Information »
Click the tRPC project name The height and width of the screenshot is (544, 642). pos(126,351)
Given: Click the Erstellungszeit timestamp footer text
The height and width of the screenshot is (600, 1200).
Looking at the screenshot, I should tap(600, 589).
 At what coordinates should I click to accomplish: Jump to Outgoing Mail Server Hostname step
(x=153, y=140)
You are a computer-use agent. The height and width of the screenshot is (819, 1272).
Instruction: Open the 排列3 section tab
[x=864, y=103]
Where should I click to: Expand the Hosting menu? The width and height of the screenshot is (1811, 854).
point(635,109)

...

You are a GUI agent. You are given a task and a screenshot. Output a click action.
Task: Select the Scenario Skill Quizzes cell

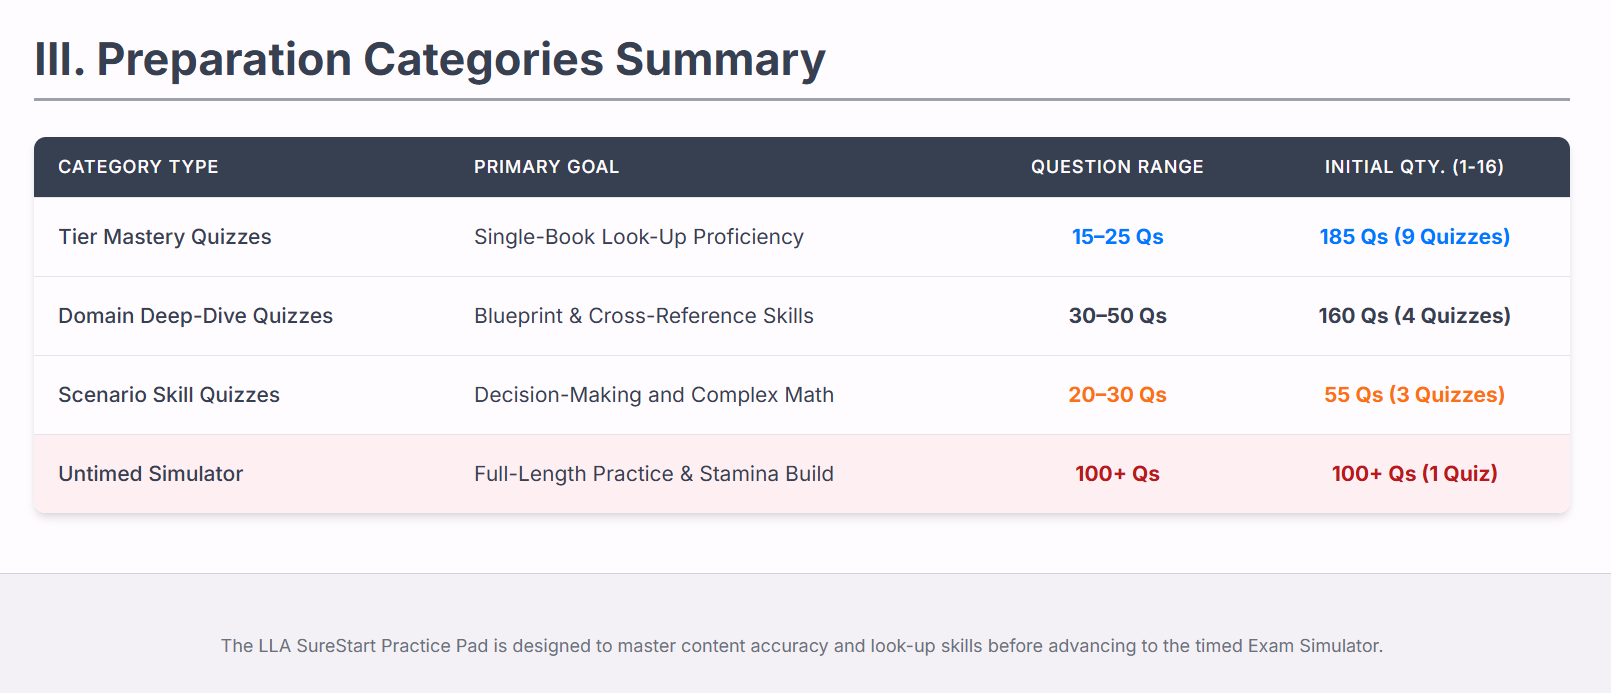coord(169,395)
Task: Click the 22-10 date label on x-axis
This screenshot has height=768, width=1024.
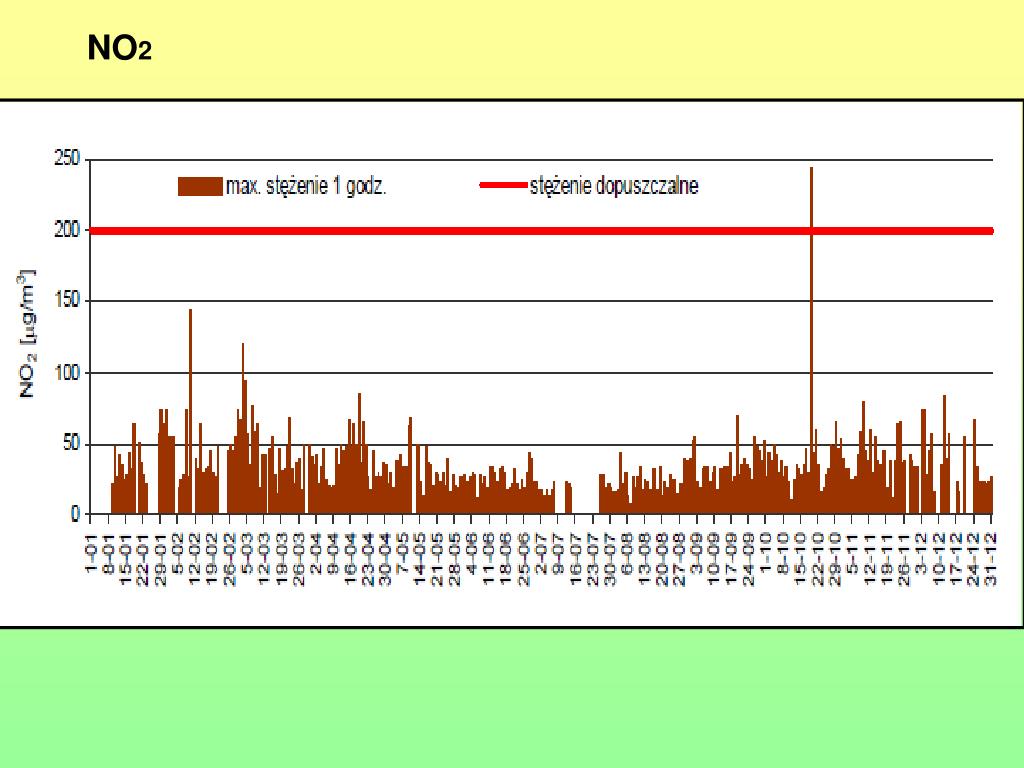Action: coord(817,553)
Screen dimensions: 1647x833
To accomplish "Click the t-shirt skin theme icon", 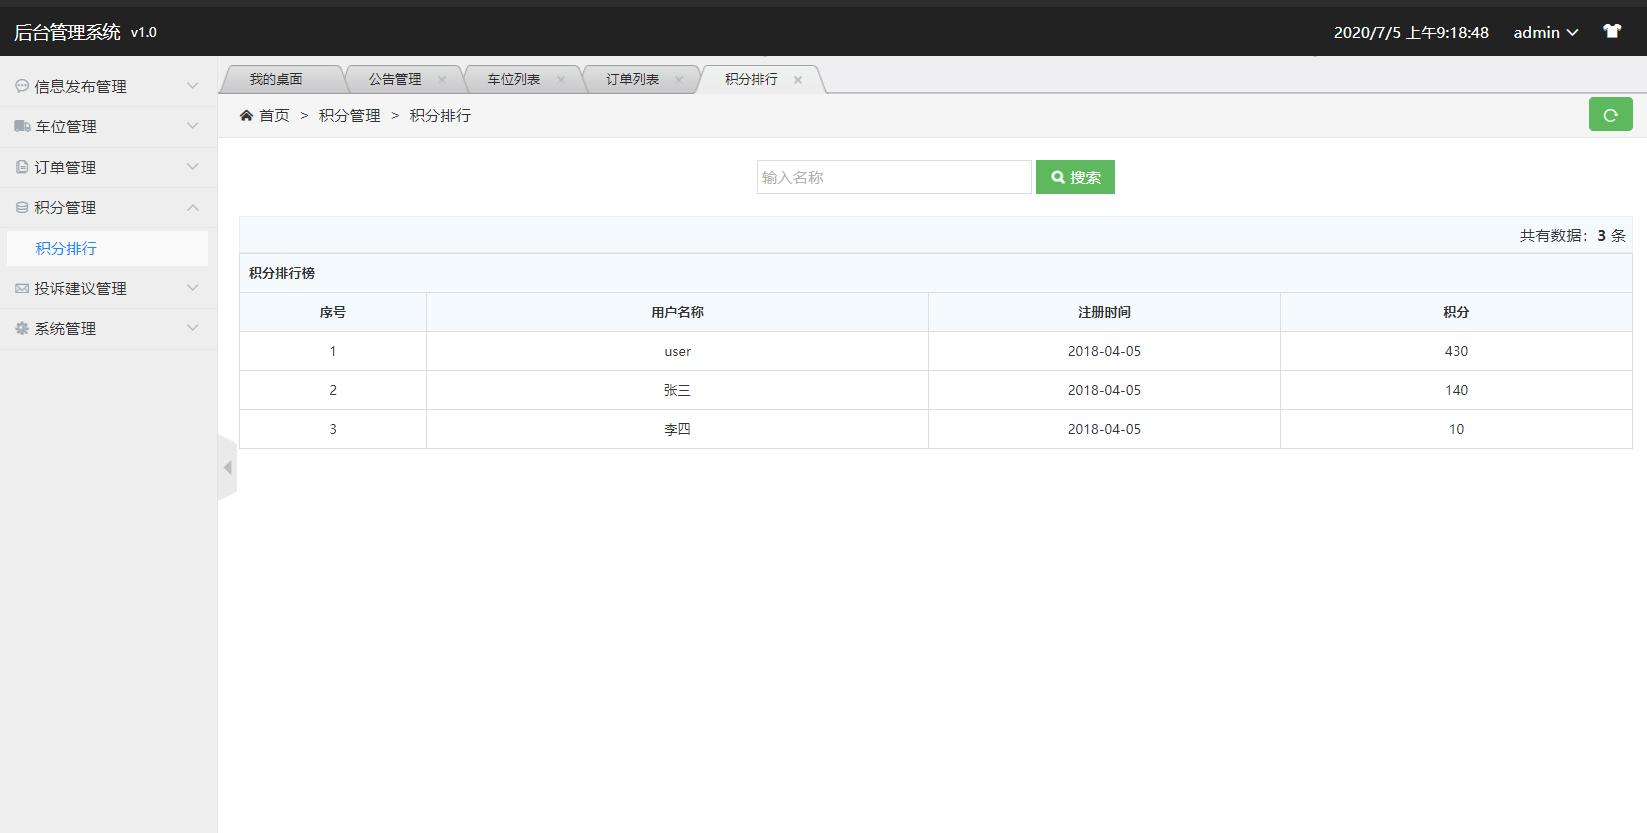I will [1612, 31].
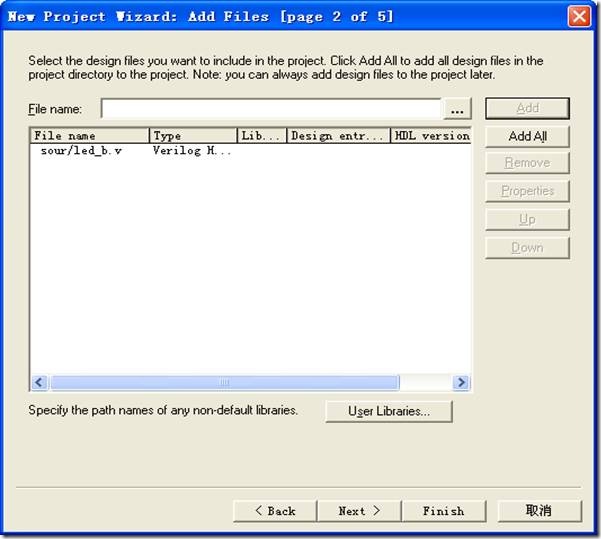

* * *

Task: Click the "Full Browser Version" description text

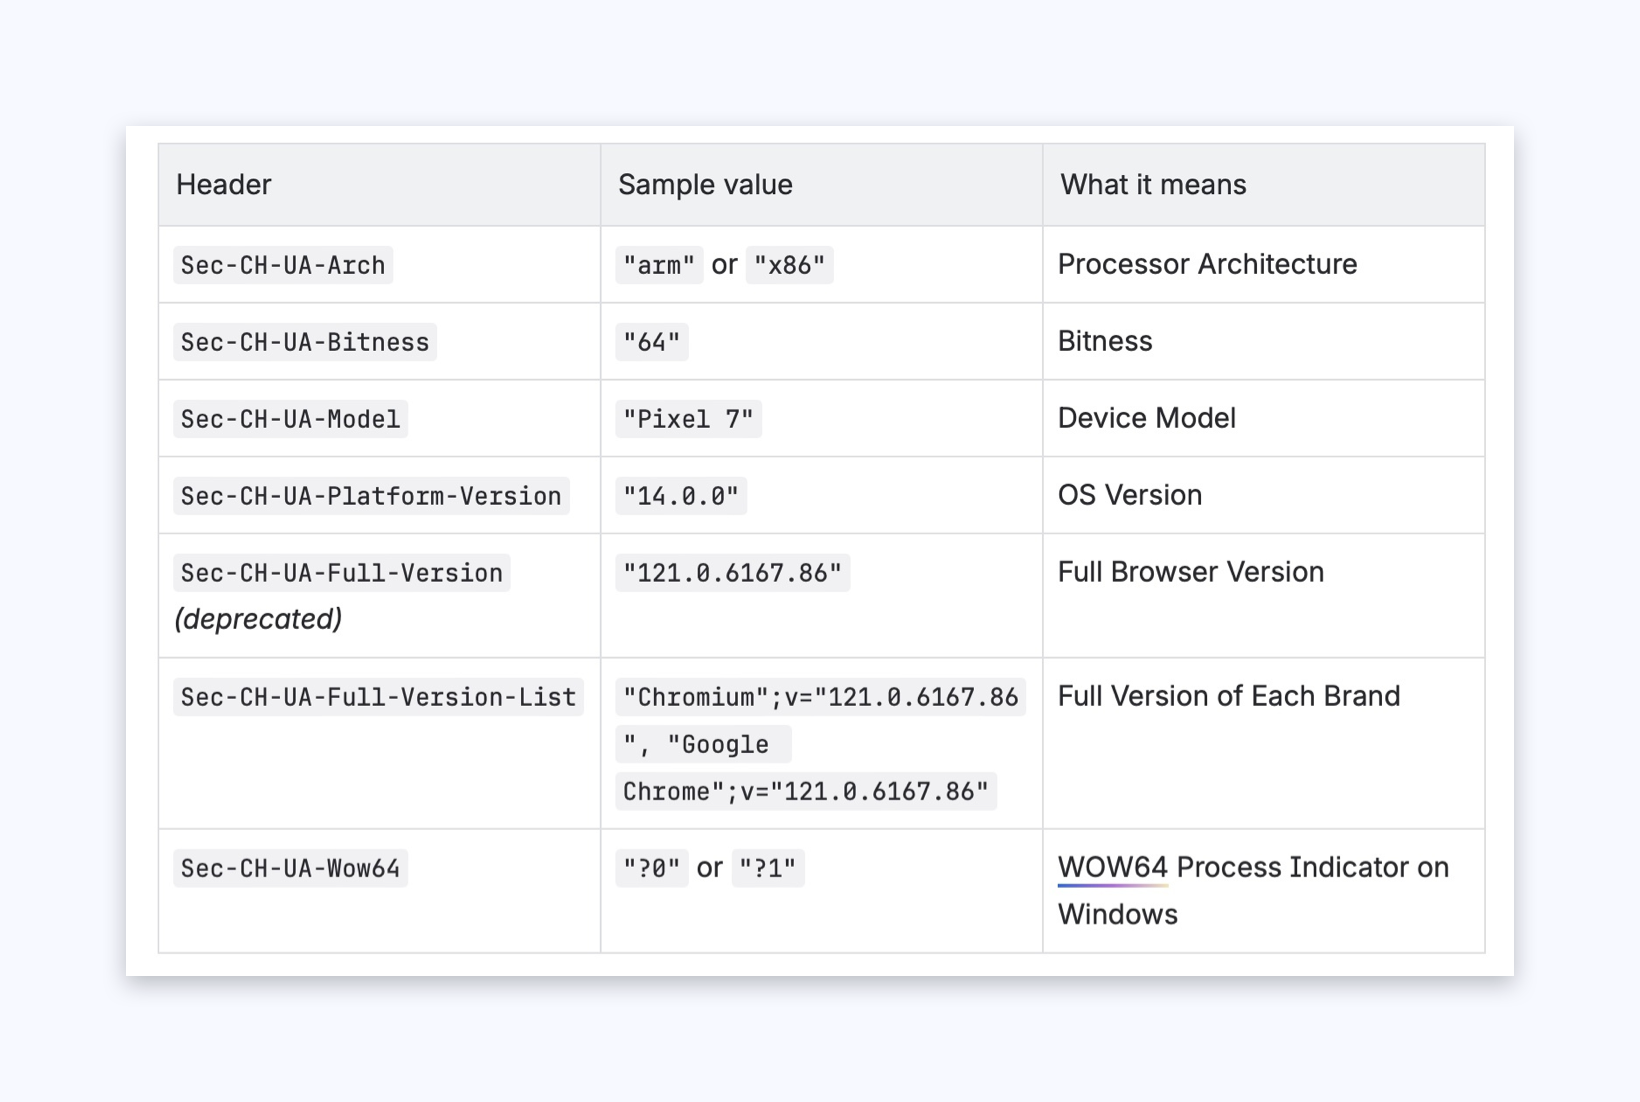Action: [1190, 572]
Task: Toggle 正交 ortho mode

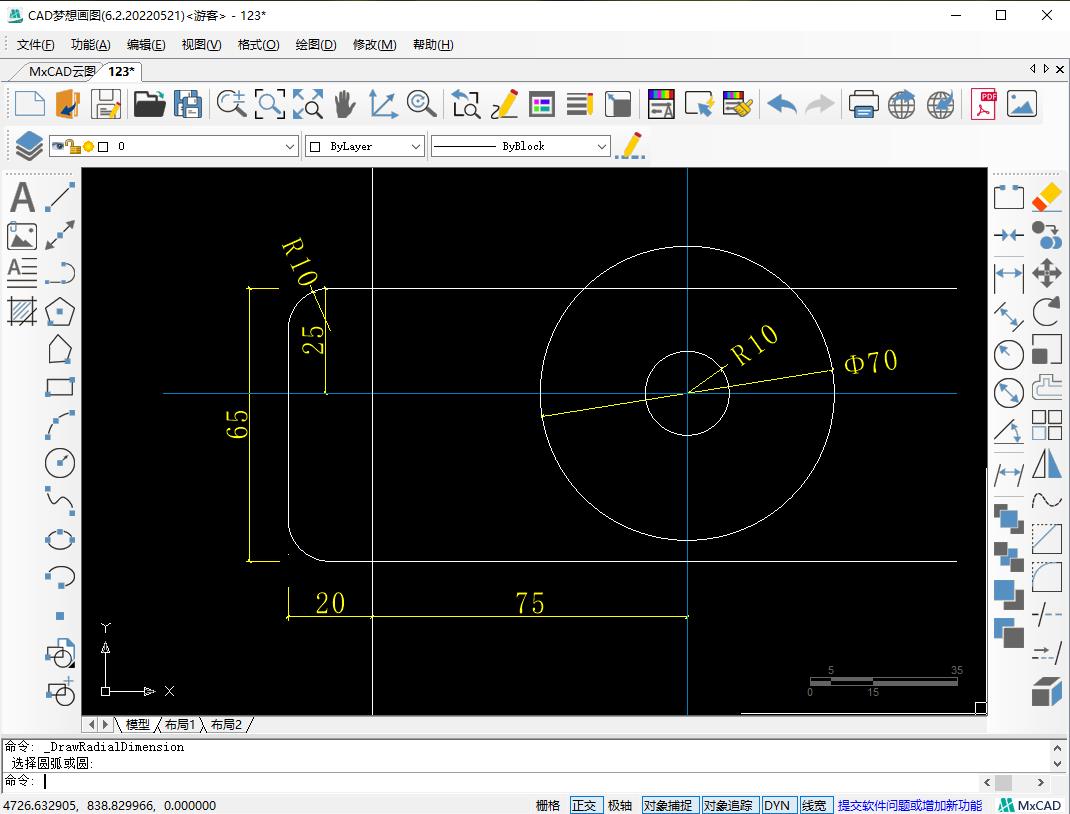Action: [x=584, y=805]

Requirement »
Within the entries above, count each line holding the string "agent". Give only the result.

Output below »
2